* EXERCICE COURT 1: D'après l'article sur la publicité télévisée ci-dessous, indiquez si chacune des affirmations suivantes est exacte ou non : (a) le GRP Shopper repose sur la base de données consommateurs de Kantar Worldpanel ; (b) l'étude économétrique citée portait sur 100 marques ; (c) le test mené avec Havas et la marque Puget date de juin 2018. Répondez par oui ou par non et citez mot pour mot le passage qui tranche.

Le temps de la télévision cantonnée aux campagnes de branding semble bien révolu. Il faut dire que les déboires des annonceurs sur le digital, qu'il s'agisse des problèmes de brand safety ou de fiabilité de la mesure, ont logiquement revalorisé les qualités du média TV. « Ils reviennent à des valeurs sûres, constate Isabelle Vignon, déléguée générale du Syndicat national de la publicité télévisée (SNPTV). Le média TV est celui qui offre la couverture la plus forte au quotidien. Or, avant d’arriver à mesurer l’efficacité d'une campagne, il faut que les gens aient été en contact avec elle. »
Les régies télé l'ont bien compris ; le média a l’ambition de devenir un atout ROI (retour sur investissement) de premier plan. TF1 Publicité a ainsi mené avec FranceTV Publicité un travail de convergence qui a conduit à la création du GRP Shopper. Ce nouvel outil de ciblage des campagnes s'appuie sur la base de données consommateurs de Kantar Worldpanel et permet aux annonceurs non plus d'élaborer leur plan média télé uniquement sur des données socio-démographiques (âge, sexe...) mais aussi sur des données comportementales, comme les habitudes d'achat de tel ou tel produit.
Du linéaire au plateformes digitales
« Un même profil socio-démographique peut dans la réalité aboutir à des modes de consommation radicalement différents, explique Gaïdic d’Albronn, directrice générale de Kantar World Panel. Nous avons réalisé une étude économétrique portant sur 150 marques et 1 000 campagnes TV, et nous avons constaté que le GRP Shopper était deux fois plus efficace par contact délivré que le ciblage socio-démographique traditionnel. » Des résultats que TF1 Publicité confirme : « Les tests menés avec MarketingScan ont montré qu’à budget équivalent, une campagne en GRP Shopper aboutissait à une hausse moyenne de 6% des ventes, détaille Laurent Bliaut, directeur général adjoint chargé du marketing. En moyenne, sur dix campagnes testées, nous avons observé une augmentation du chiffre d’affaires de 250 000 euros. »
Un partenariat a par ailleurs été noué avec RelevanC, la régie qui commercialise la data de 14 millions de cartes de fidélité du groupe Casino. TF1 Publicité projette ainsi de prolonger les cibles Shoppers au-delà de la télévision linéaire, sur ses plateformes digitales. « Un test a été mené avec Havas et la marque Puget en juin 2018 et il a démontré l’efficacité du dispositif, souligne Laurent Bliaut. Ceci nous a convaincu de lancer, pour 2019, une offre en CPM data 5 écrans, qui préfigure pour partie la télévision de demain. »

* EXERCICE COURT 2: Recopiez l'ensemble des enregistrements ci-dessous en substituant « Screenshot size » à « Image resolution », sans rien modifier d'autre.

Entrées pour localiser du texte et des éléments
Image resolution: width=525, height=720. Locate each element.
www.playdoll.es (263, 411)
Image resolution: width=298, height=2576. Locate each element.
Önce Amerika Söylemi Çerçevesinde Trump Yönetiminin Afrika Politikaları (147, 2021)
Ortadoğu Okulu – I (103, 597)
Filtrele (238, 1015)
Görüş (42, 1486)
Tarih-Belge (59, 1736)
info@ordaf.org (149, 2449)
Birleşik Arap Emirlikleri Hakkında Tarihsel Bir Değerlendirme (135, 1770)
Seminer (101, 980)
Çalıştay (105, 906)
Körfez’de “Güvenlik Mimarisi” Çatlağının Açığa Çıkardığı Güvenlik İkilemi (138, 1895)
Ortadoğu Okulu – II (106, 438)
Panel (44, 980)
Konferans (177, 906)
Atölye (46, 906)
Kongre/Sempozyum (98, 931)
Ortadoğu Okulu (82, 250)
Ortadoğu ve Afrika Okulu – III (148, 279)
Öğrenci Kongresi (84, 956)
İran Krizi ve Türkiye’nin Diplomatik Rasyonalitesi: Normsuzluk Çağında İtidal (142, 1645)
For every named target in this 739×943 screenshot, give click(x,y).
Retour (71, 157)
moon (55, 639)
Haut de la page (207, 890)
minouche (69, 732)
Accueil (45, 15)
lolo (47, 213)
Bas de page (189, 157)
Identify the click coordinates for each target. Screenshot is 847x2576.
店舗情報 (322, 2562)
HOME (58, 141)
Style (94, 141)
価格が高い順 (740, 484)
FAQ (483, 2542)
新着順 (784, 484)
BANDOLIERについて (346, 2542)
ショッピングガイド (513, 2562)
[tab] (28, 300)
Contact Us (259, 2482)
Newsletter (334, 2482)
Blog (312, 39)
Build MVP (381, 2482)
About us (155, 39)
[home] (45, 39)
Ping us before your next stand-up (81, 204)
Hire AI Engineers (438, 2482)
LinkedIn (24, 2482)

* RÉSULTAT ATTENDU 1:
(a) Oui : « s'appuie sur la base de données consommateurs de Kantar Worldpanel ».
(b) Non : « portant sur 150 marques et 1 000 campagnes TV ».
(c) Oui : « Un test a été mené avec Havas et la marque Puget en juin 2018 ».

* RÉSULTAT ATTENDU 2:
Screenshot size: width=525, height=720. Locate each element.
www.playdoll.es (263, 411)
Screenshot size: width=298, height=2576. Locate each element.
Önce Amerika Söylemi Çerçevesinde Trump Yönetiminin Afrika Politikaları (147, 2021)
Ortadoğu Okulu – I (103, 597)
Filtrele (238, 1015)
Görüş (42, 1486)
Tarih-Belge (59, 1736)
info@ordaf.org (149, 2449)
Birleşik Arap Emirlikleri Hakkında Tarihsel Bir Değerlendirme (135, 1770)
Seminer (101, 980)
Çalıştay (105, 906)
Körfez’de “Güvenlik Mimarisi” Çatlağının Açığa Çıkardığı Güvenlik İkilemi (138, 1895)
Ortadoğu Okulu – II (106, 438)
Panel (44, 980)
Konferans (177, 906)
Atölye (46, 906)
Kongre/Sempozyum (98, 931)
Ortadoğu Okulu (82, 250)
Ortadoğu ve Afrika Okulu – III (148, 279)
Öğrenci Kongresi (84, 956)
İran Krizi ve Türkiye’nin Diplomatik Rasyonalitesi: Normsuzluk Çağında İtidal (142, 1645)
For every named target in this 739×943 screenshot, give click(x,y).
Retour (71, 157)
moon (55, 639)
Haut de la page (207, 890)
minouche (69, 732)
Accueil (45, 15)
lolo (47, 213)
Bas de page (189, 157)
Identify the click coordinates for each target. Screenshot is 847x2576.
店舗情報 (322, 2562)
HOME (58, 141)
Style (94, 141)
価格が高い順 (740, 484)
FAQ (483, 2542)
新着順 (784, 484)
BANDOLIERについて (346, 2542)
ショッピングガイド (513, 2562)
[tab] (28, 300)
Contact Us (259, 2482)
Newsletter (334, 2482)
Blog (312, 39)
Build MVP (381, 2482)
About us (155, 39)
[home] (45, 39)
Ping us before your next stand-up (81, 204)
Hire AI Engineers (438, 2482)
LinkedIn (24, 2482)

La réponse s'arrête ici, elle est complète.